Interesting article on Microemotions and Amygdala

Ok so a more successful movement from overwhelmed to neutral has just happened and I can confirm it was following the steps I wrote in - What is your experience like of how you get back to neutral? - #9 by Kub933

I was dealing with one of the hen party companies I work for regarding payment for a job I completed for them. They did not make the payment structure clear upfront before I accepted the job and so I was actually owed more money for the work I completed than they had paid me.
My default is usually to simply ‘be the bigger man’ in these sort of situations and take the hit. As in just accept that I got paid less this time and move on. Today though I realised that I tend to do this out of fear of them turning against me if I dare to question them and so I decided to turn around and go down a different path.

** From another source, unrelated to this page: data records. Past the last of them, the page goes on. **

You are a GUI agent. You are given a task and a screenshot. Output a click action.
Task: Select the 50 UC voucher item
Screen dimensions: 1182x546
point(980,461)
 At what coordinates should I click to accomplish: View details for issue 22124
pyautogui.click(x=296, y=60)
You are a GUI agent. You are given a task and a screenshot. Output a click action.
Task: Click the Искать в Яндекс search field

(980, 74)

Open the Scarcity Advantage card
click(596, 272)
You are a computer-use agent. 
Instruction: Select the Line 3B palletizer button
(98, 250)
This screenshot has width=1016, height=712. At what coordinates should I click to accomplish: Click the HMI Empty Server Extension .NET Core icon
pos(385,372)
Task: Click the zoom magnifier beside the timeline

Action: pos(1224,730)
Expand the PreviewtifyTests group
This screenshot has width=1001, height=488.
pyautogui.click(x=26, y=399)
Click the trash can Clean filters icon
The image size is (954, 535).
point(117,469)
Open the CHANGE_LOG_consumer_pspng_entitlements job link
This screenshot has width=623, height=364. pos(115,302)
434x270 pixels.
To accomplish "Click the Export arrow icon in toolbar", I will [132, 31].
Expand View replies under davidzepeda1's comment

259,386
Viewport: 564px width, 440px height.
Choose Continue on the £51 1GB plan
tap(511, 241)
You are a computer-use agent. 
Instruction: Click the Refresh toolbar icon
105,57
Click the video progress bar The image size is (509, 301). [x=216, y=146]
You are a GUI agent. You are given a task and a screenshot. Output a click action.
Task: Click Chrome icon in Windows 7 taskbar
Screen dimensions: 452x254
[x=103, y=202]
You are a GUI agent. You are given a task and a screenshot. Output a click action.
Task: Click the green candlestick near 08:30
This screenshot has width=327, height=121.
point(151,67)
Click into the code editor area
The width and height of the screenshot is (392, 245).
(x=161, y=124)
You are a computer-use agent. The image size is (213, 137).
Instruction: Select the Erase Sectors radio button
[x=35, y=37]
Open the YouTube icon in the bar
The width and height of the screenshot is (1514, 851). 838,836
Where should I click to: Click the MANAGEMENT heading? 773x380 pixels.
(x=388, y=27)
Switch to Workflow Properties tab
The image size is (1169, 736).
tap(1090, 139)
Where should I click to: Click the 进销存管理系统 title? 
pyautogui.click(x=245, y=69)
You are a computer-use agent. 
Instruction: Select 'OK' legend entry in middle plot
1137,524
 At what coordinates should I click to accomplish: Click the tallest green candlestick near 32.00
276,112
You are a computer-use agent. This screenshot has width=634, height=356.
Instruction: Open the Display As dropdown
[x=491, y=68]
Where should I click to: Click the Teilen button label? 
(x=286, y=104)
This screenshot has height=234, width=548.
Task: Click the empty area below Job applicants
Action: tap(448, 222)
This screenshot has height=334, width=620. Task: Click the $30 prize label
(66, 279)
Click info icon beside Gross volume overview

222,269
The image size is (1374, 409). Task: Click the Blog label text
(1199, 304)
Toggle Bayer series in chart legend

Now as soon as I decided to question them and stand my ground in terms of how this situation needs to be resolved I of course experienced the waves of fear that I usually try to avoid by ‘being the bigger man’. Images of the company no longer giving me work, making things difficult etc were all playing out in my head.

So in terms of resolving the intense feelings this is how it went :

Firstly I ensured that I was fully aware of the fact that I am feeling fearful, as in I did not try to run from it and neither did I try to repress it or turn it into something else - Applying awareness-cum-attentiveness.

Secondly I ensured that I keep my hands in my pockets to ensure that I do not act in a way which will cause further issues with the company down the line or that will set of secondary triggers for me. I made an effort to be (psychically) not moving and as such the intense fear had nowhere to go, it could only burn itself out. I equally observed the fear trying to get up to all sorts of tricks such as the fear inspired scenarios I mentioned above. As this was going on there was the intellectual understanding that this is par for the course and that the sensible thing was to continue not moving (psychically) until the fear is capped sufficiently to allow me to look at it intelligently.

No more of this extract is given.